School-based health services have evolved from primarily controlling communicable disease to comprehensive programs with direct services, education, and improvement of the school environment. School-based health clinics (SBHCs), currently 1157 in number, are used to reach children for preventive and other routine care. Although several studies have examined the costs and effects of such programs, few, if any, have examined their potential to save Medicaid program outlays. The objective of this study was to assess the effect of the Whitefoord Elementary School-Based Health Clinic (WESBHC), located in Atlanta, Georgia, on health care costs paid by Georgia Medicaid over the 1994–1996 period. This clinic has been in operation since late 1994.


The analysis uses 1994–1996 claims data for Medicaid-enrolled children 4 through 12 years old served by the WESBHC and similar children in a comparison school district without such a clinic. Descriptive and multivariate analyses are used to discern the differences in the changes in Medicaid expenses per child-year enrolled for these 2 groups of children. Both those who only used the WESBHC sporadically and those for whom it was their medical home were identified for analysis.

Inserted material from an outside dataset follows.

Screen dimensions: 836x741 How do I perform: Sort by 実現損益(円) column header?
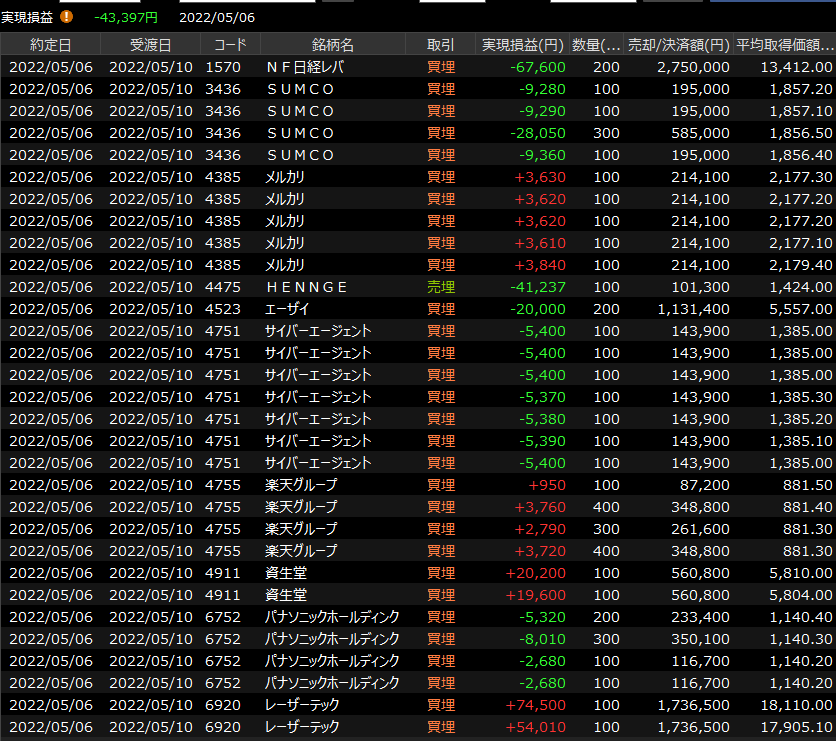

The descriptive analysis shows that although there were no significant differences in the Medicaid expenses for the WESBHC and comparison children in 1994, before the operation of the WESBHC, by 1995, the WESBHC children had significantly lower emergency department expenses. In addition, they had higher Early Periodic Screening Diagnosis and Treatment preventive care expenses. By 1996, the WESBHC children had significantly lower inpatient, nonemergency department transportation, drug, and emergency department Medi- caid expenses. Multivariate analysis confirmed the effect of the WESBHC on lowering emergency department expenses.


The results strongly suggest that the operation of a SBHC can have effects on the child's use of services and health care expenses. Given that these clinics serve all those who come for care and many of these are low-income children, these savings are likely to accrue to the Medicaid program of the state. As states continue to implement Medicaid-managed care for their child populations, they will need to consider the ability of SBHCs to participate in and receive Medicaid revenues through health maintenance organization networks.